◆ DATA FOR THIS EXERCISE
====
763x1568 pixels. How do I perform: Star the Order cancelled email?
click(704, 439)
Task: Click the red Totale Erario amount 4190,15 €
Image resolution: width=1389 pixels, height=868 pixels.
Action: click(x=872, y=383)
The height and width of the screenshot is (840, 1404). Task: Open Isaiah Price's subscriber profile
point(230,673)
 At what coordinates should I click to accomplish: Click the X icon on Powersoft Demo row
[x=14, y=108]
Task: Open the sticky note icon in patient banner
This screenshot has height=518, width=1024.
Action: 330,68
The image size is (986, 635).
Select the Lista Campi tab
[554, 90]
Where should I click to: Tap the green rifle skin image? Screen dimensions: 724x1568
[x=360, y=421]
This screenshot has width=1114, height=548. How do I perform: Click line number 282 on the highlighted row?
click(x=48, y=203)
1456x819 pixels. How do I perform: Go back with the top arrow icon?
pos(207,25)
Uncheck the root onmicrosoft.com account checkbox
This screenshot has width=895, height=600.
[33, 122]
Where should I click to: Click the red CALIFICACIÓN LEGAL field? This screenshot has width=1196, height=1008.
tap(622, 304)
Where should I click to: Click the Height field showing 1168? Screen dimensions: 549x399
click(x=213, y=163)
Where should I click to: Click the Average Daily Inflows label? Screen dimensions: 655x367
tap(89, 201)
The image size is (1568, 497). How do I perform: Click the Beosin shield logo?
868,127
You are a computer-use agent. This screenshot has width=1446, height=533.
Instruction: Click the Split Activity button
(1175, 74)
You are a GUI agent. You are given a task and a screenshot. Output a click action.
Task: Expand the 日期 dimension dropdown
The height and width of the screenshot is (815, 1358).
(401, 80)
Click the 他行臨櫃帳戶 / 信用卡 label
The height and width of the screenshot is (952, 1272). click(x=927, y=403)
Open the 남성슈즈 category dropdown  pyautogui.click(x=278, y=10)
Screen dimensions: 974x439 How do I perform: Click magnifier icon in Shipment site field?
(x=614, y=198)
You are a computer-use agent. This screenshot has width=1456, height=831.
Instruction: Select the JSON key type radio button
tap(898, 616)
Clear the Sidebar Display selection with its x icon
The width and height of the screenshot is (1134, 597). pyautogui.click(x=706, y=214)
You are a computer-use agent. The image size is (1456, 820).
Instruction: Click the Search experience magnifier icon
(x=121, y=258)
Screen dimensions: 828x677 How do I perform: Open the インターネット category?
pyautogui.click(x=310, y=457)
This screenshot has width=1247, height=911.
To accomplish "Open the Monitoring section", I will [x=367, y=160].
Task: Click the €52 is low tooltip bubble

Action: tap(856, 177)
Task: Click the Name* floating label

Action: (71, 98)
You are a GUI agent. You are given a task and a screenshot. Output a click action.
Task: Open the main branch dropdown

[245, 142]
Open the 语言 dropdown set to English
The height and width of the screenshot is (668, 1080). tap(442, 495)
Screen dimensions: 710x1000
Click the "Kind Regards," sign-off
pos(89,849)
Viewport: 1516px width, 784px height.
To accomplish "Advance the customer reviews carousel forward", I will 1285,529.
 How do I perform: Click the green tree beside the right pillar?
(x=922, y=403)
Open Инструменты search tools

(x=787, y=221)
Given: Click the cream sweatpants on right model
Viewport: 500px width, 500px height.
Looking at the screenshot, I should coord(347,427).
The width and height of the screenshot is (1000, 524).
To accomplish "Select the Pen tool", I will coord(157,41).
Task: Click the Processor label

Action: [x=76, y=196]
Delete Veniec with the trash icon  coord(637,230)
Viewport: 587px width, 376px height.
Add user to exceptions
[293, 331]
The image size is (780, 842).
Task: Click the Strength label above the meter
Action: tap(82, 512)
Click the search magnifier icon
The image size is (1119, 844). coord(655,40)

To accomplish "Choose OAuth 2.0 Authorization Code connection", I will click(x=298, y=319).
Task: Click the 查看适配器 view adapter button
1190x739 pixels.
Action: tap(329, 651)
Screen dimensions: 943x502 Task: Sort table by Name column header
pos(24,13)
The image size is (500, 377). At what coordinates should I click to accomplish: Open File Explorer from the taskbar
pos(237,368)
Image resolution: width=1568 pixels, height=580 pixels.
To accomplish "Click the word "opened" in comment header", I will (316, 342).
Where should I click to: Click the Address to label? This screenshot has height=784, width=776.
====
◆ EXERCISE INSTRUCTIONS
Copy every row above word for word, in its original order.

◆ OUTPUT
763x1568 pixels. How do I perform: Star the Order cancelled email?
click(704, 439)
Task: Click the red Totale Erario amount 4190,15 €
Image resolution: width=1389 pixels, height=868 pixels.
Action: click(x=872, y=383)
The height and width of the screenshot is (840, 1404). Task: Open Isaiah Price's subscriber profile
point(230,673)
 At what coordinates should I click to accomplish: Click the X icon on Powersoft Demo row
[x=14, y=108]
Task: Open the sticky note icon in patient banner
This screenshot has height=518, width=1024.
Action: 330,68
The image size is (986, 635).
Select the Lista Campi tab
[554, 90]
Where should I click to: Tap the green rifle skin image? Screen dimensions: 724x1568
[x=360, y=421]
This screenshot has width=1114, height=548. How do I perform: Click line number 282 on the highlighted row?
click(x=48, y=203)
1456x819 pixels. How do I perform: Go back with the top arrow icon?
pos(207,25)
Uncheck the root onmicrosoft.com account checkbox
This screenshot has width=895, height=600.
[33, 122]
Where should I click to: Click the red CALIFICACIÓN LEGAL field? This screenshot has width=1196, height=1008.
tap(622, 304)
Where should I click to: Click the Height field showing 1168? Screen dimensions: 549x399
click(x=213, y=163)
Where should I click to: Click the Average Daily Inflows label? Screen dimensions: 655x367
tap(89, 201)
The image size is (1568, 497). How do I perform: Click the Beosin shield logo?
868,127
You are a computer-use agent. This screenshot has width=1446, height=533.
Instruction: Click the Split Activity button
(1175, 74)
You are a GUI agent. You are given a task and a screenshot. Output a click action.
Task: Expand the 日期 dimension dropdown
The height and width of the screenshot is (815, 1358).
(401, 80)
Click the 他行臨櫃帳戶 / 信用卡 label
The height and width of the screenshot is (952, 1272). click(x=927, y=403)
Open the 남성슈즈 category dropdown  pyautogui.click(x=278, y=10)
Screen dimensions: 974x439 How do I perform: Click magnifier icon in Shipment site field?
(x=614, y=198)
You are a computer-use agent. This screenshot has width=1456, height=831.
Instruction: Select the JSON key type radio button
tap(898, 616)
Clear the Sidebar Display selection with its x icon
The width and height of the screenshot is (1134, 597). pyautogui.click(x=706, y=214)
You are a computer-use agent. The image size is (1456, 820).
Instruction: Click the Search experience magnifier icon
(x=121, y=258)
Screen dimensions: 828x677 How do I perform: Open the インターネット category?
pyautogui.click(x=310, y=457)
This screenshot has width=1247, height=911.
To accomplish "Open the Monitoring section", I will [x=367, y=160].
Task: Click the €52 is low tooltip bubble

Action: tap(856, 177)
Task: Click the Name* floating label

Action: (71, 98)
You are a GUI agent. You are given a task and a screenshot. Output a click action.
Task: Open the main branch dropdown

[245, 142]
Open the 语言 dropdown set to English
The height and width of the screenshot is (668, 1080). tap(442, 495)
Screen dimensions: 710x1000
Click the "Kind Regards," sign-off
pos(89,849)
Viewport: 1516px width, 784px height.
To accomplish "Advance the customer reviews carousel forward", I will 1285,529.
 How do I perform: Click the green tree beside the right pillar?
(x=922, y=403)
Open Инструменты search tools

(x=787, y=221)
Given: Click the cream sweatpants on right model
Viewport: 500px width, 500px height.
Looking at the screenshot, I should coord(347,427).
The width and height of the screenshot is (1000, 524).
To accomplish "Select the Pen tool", I will coord(157,41).
Task: Click the Processor label

Action: [x=76, y=196]
Delete Veniec with the trash icon  coord(637,230)
Viewport: 587px width, 376px height.
Add user to exceptions
[293, 331]
The image size is (780, 842).
Task: Click the Strength label above the meter
Action: tap(82, 512)
Click the search magnifier icon
The image size is (1119, 844). coord(655,40)

To accomplish "Choose OAuth 2.0 Authorization Code connection", I will click(x=298, y=319).
Task: Click the 查看适配器 view adapter button
1190x739 pixels.
Action: tap(329, 651)
Screen dimensions: 943x502 Task: Sort table by Name column header
pos(24,13)
The image size is (500, 377). At what coordinates should I click to accomplish: Open File Explorer from the taskbar
pos(237,368)
Image resolution: width=1568 pixels, height=580 pixels.
To accomplish "Click the word "opened" in comment header", I will (316, 342).
Where should I click to: Click the Address to label? This screenshot has height=784, width=776.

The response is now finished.